Ski jumping competitions were held at Stade de Saut in Courcheval. Five Slovenian athletes participated across the three events in Ski jumping. Flag-bearer Franci Petek recorded the only top ten result in the individual events. In the team event, where each of the four member team did two jumps, the Slovenian team finished sixth with a combined tally of 543.3 points.

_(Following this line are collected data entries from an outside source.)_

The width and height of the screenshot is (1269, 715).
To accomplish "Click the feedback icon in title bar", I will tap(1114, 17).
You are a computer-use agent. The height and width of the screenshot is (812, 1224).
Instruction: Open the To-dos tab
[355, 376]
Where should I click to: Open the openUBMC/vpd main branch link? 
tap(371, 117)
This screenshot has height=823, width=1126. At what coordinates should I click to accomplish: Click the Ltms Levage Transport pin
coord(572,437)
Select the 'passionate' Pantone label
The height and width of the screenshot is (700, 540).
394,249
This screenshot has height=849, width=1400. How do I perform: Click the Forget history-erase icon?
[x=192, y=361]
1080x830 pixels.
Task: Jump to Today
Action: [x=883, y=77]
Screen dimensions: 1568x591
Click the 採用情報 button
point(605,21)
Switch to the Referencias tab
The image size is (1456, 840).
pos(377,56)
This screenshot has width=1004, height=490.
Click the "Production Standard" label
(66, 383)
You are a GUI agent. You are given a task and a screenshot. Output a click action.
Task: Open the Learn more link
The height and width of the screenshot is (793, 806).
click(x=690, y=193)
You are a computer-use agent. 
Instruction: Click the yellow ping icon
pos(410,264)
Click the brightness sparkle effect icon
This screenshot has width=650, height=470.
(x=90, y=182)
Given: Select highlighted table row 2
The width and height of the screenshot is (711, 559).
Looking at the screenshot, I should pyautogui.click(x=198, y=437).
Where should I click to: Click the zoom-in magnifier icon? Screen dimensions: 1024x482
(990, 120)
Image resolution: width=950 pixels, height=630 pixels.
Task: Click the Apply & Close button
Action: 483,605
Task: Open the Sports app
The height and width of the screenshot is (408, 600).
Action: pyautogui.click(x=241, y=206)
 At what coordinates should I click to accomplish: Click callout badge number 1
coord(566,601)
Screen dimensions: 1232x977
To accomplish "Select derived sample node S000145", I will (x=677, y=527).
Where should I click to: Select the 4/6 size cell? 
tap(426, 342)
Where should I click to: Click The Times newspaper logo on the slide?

| Athlete | Event | Jump 1 |  | Jump 2 |  | Total |  |
| Distance | Points | Distance | Points | Points | Rank |
| Franci Petek | Normal hill | 79.5 | 93.7 | 83.0 | 99.8 | 193.5 | 21 |
| Matjaž Zupan | 82.5 | 97.5 | 83.0 | 99.8 | 197.3 | 18 |
| Primož Kopač | 82.0 | 98.2 | 79.0 | 91.4 | 189.6 | 26 |
| Samo Gostiša | 84.0 | 101.4 | 84.0 | 100.4 | 201.8 | 12 |
| Damjan Fras | Large hill | 101.5 | 79.6 | 84.0 | 50.6 | 130.2 | 42 |
| Franci Petek | 107.0 | 94.8 | 99.5 | 82.3 | 177.1 | 8 |
| Matjaž Zupan | 101.5 | 81.6 | 96.0 | 72.4 | 154.0 | 27 |
| Samo Gostiša | 97.5 | 72.5 | 103.5 | 86.4 | 158.9 | 22 |
| Franci Petek Matjaž Zupan Primož Kopač Samo Gostiša | Large hill team^{1} | —N/a |  |  |  | 543.3 | 6 |

 ^{1} Four teams members performed two jumps each. The best three were counted.